STATED TASK :: Copy out the lines from the one containing "Click the panel layout icon before 分时" through the end of the records, inclusive, changing "backup history icon" to "restore history icon" and keeping everything else the same. Leave the pictures out of your answer.

MATERIALS PROVIDED ::
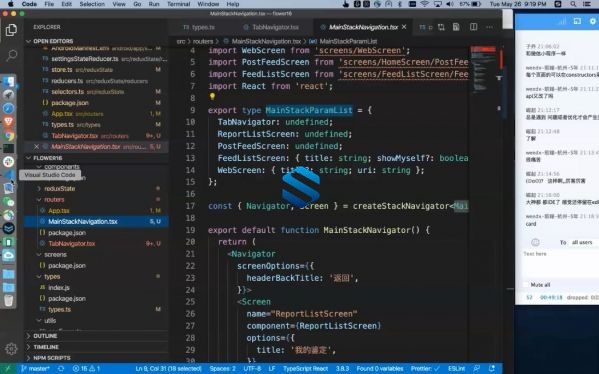The image size is (599, 374).
Task: Click the split editor icon
Action: click(473, 27)
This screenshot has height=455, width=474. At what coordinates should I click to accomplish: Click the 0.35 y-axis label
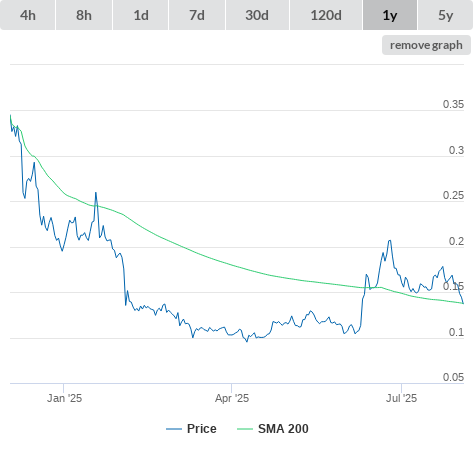tap(453, 104)
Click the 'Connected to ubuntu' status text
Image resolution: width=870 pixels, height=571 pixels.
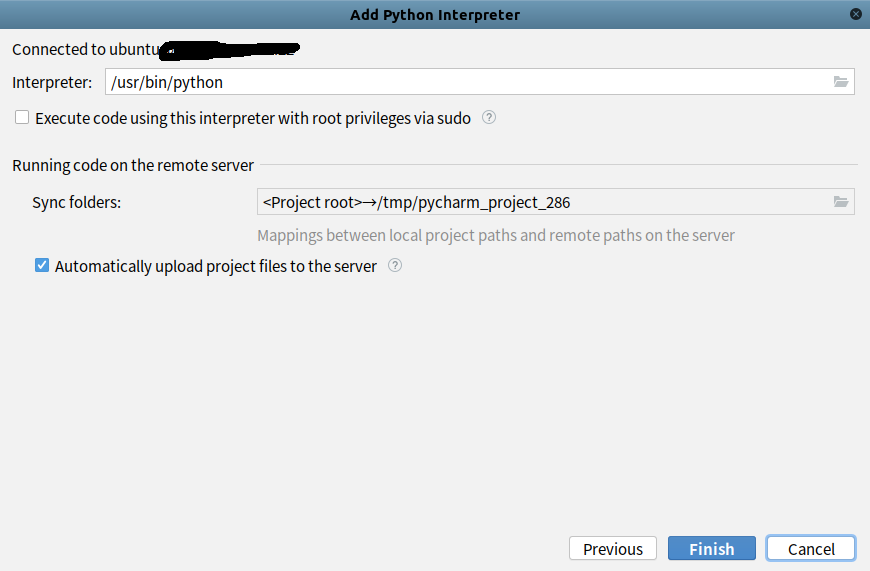point(85,49)
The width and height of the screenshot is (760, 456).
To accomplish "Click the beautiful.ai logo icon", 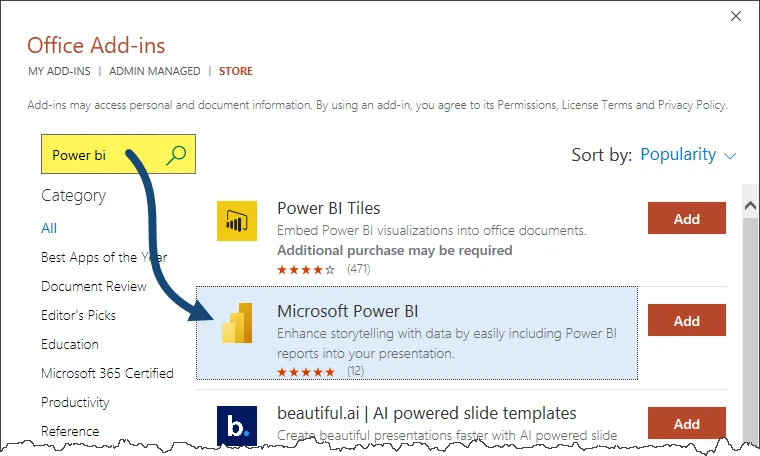I will [237, 424].
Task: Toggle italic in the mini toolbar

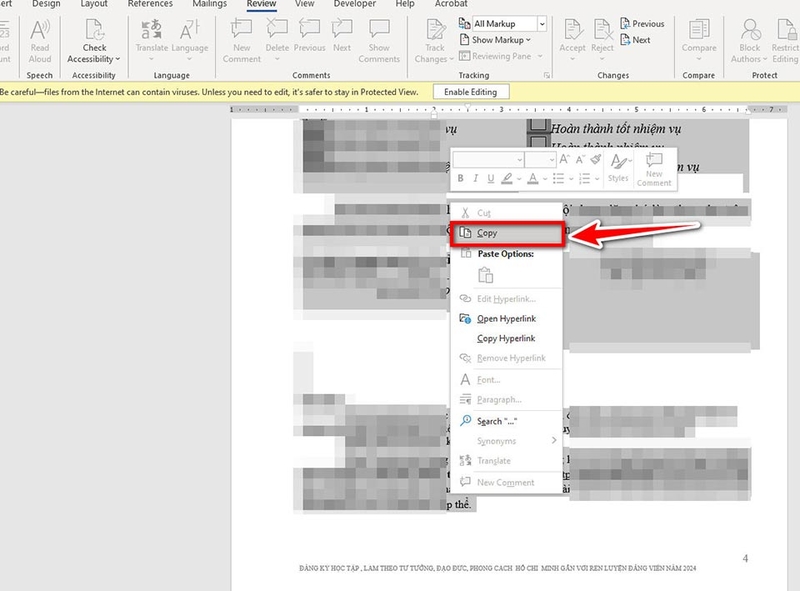Action: point(476,178)
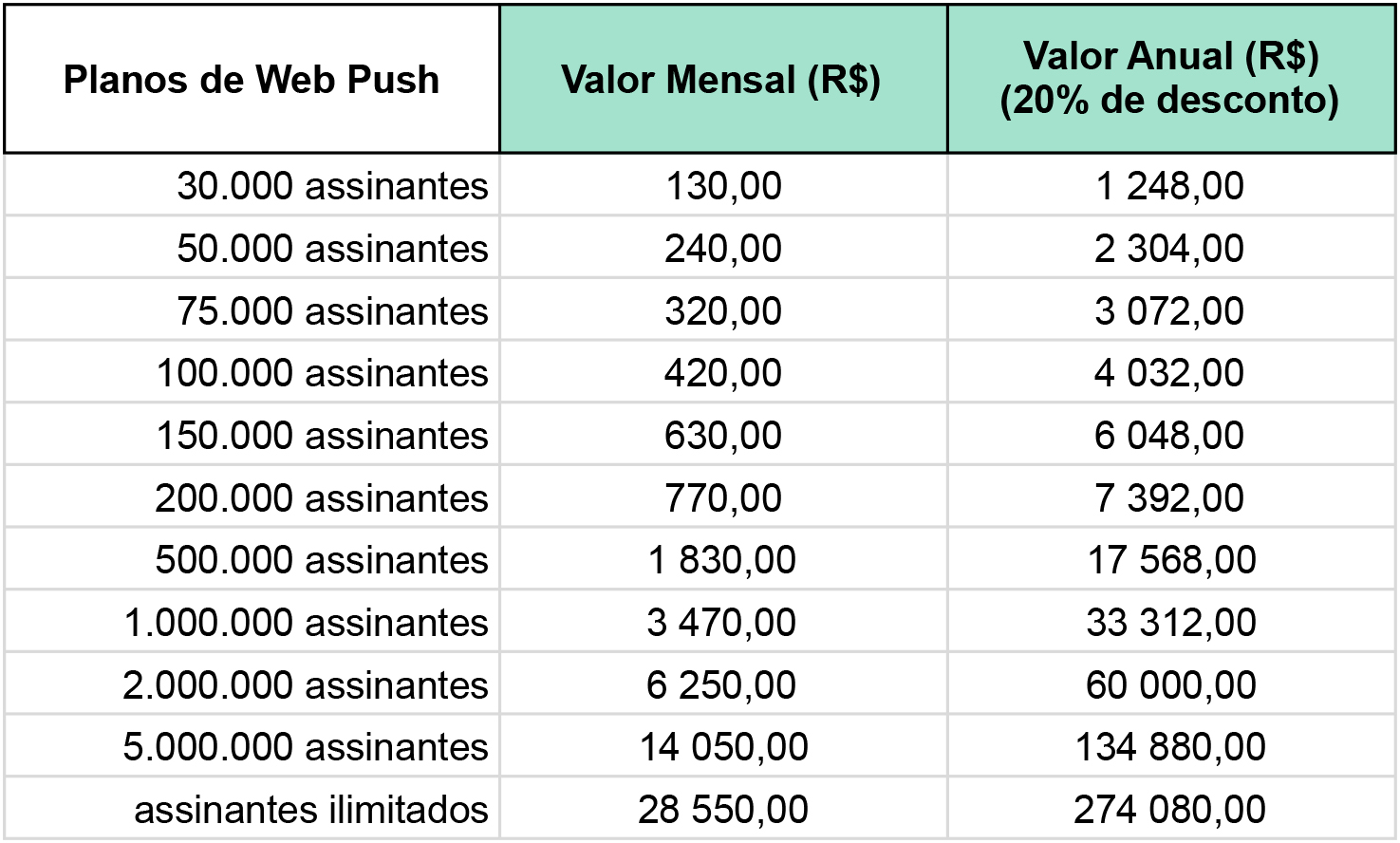Click the annual value 60 000,00 cell

1170,684
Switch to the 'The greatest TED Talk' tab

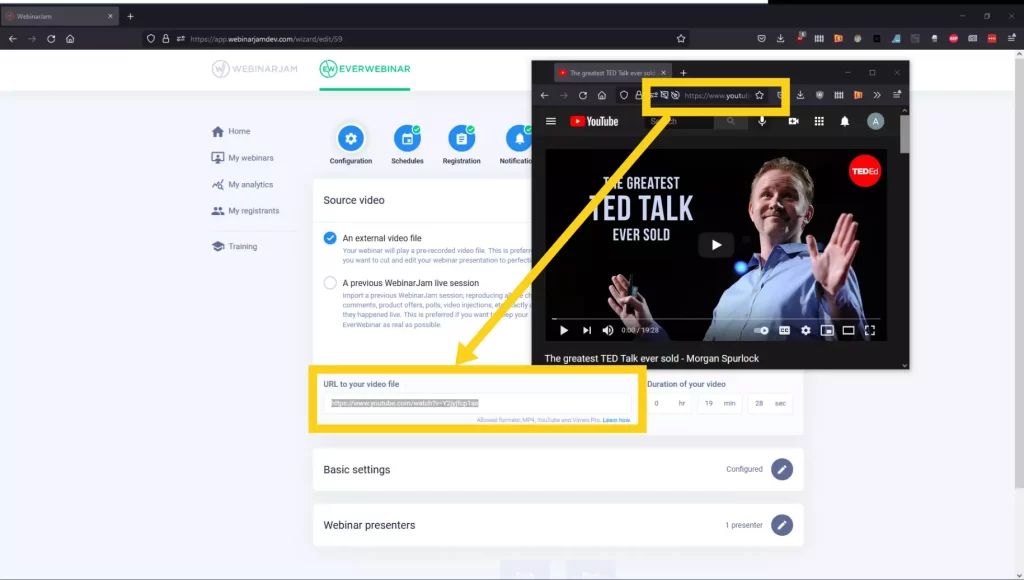(x=610, y=72)
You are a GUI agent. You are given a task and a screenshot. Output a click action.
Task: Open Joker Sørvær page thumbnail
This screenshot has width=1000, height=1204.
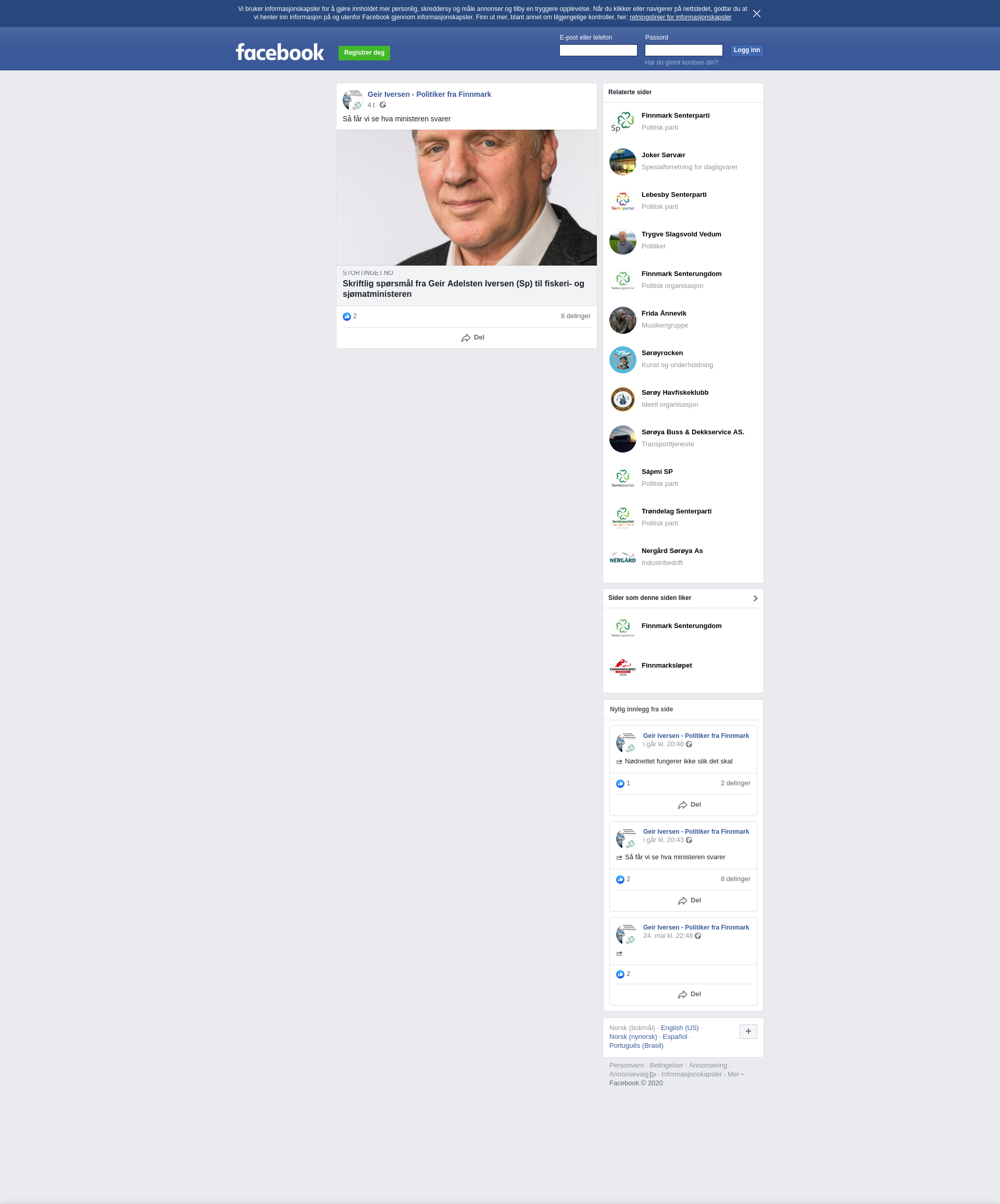pos(623,161)
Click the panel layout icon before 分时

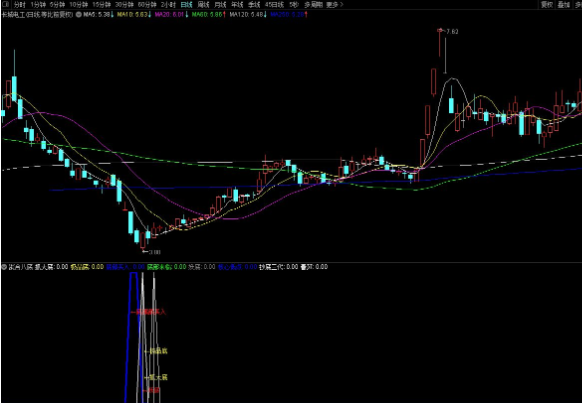click(x=5, y=4)
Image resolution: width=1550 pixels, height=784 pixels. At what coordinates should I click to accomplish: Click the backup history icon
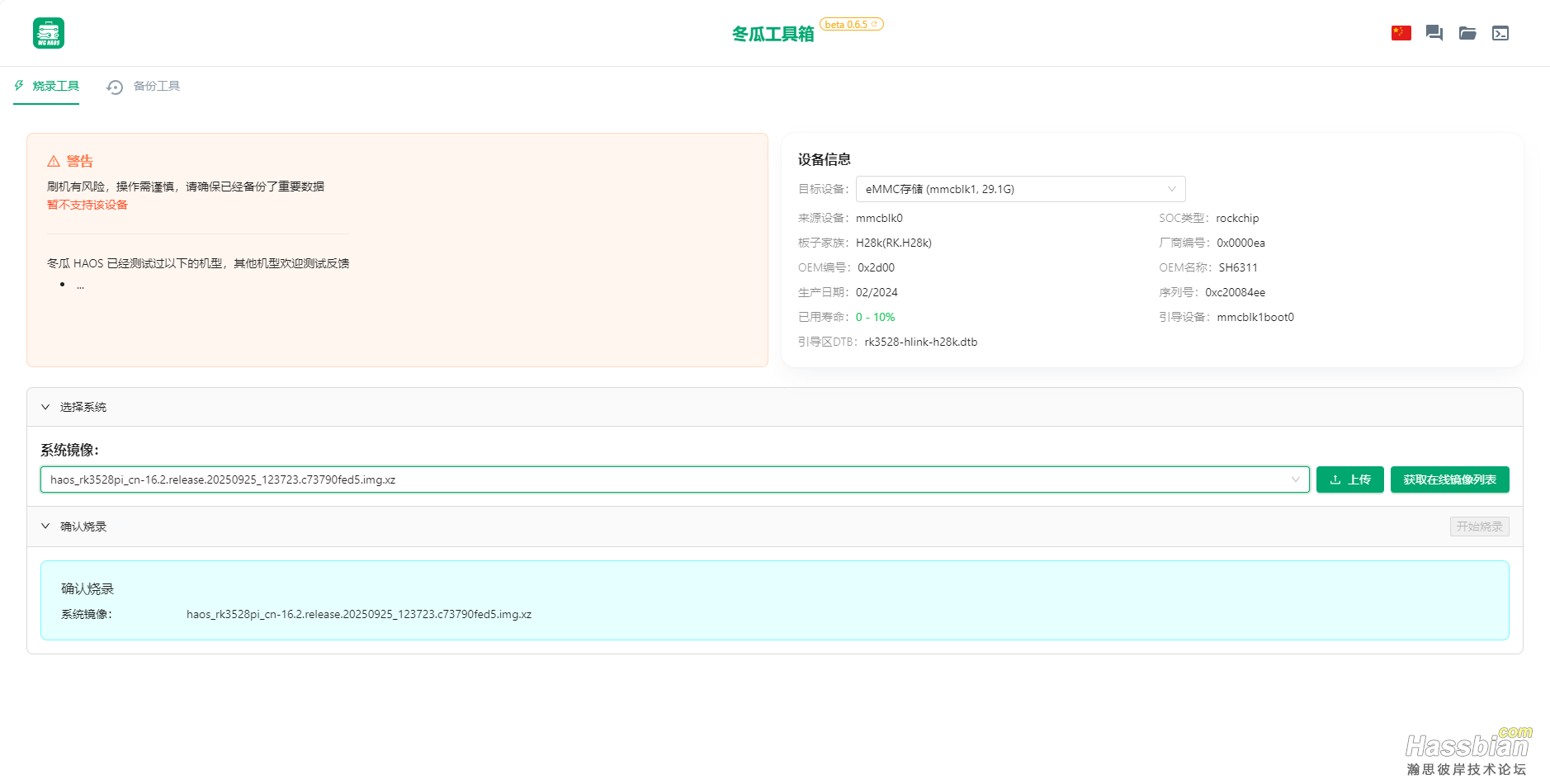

PROBLEM SOLUTION ::
Click the panel layout icon before 分时

click(x=5, y=4)
Image resolution: width=1550 pixels, height=784 pixels. At what coordinates should I click to accomplish: Click the restore history icon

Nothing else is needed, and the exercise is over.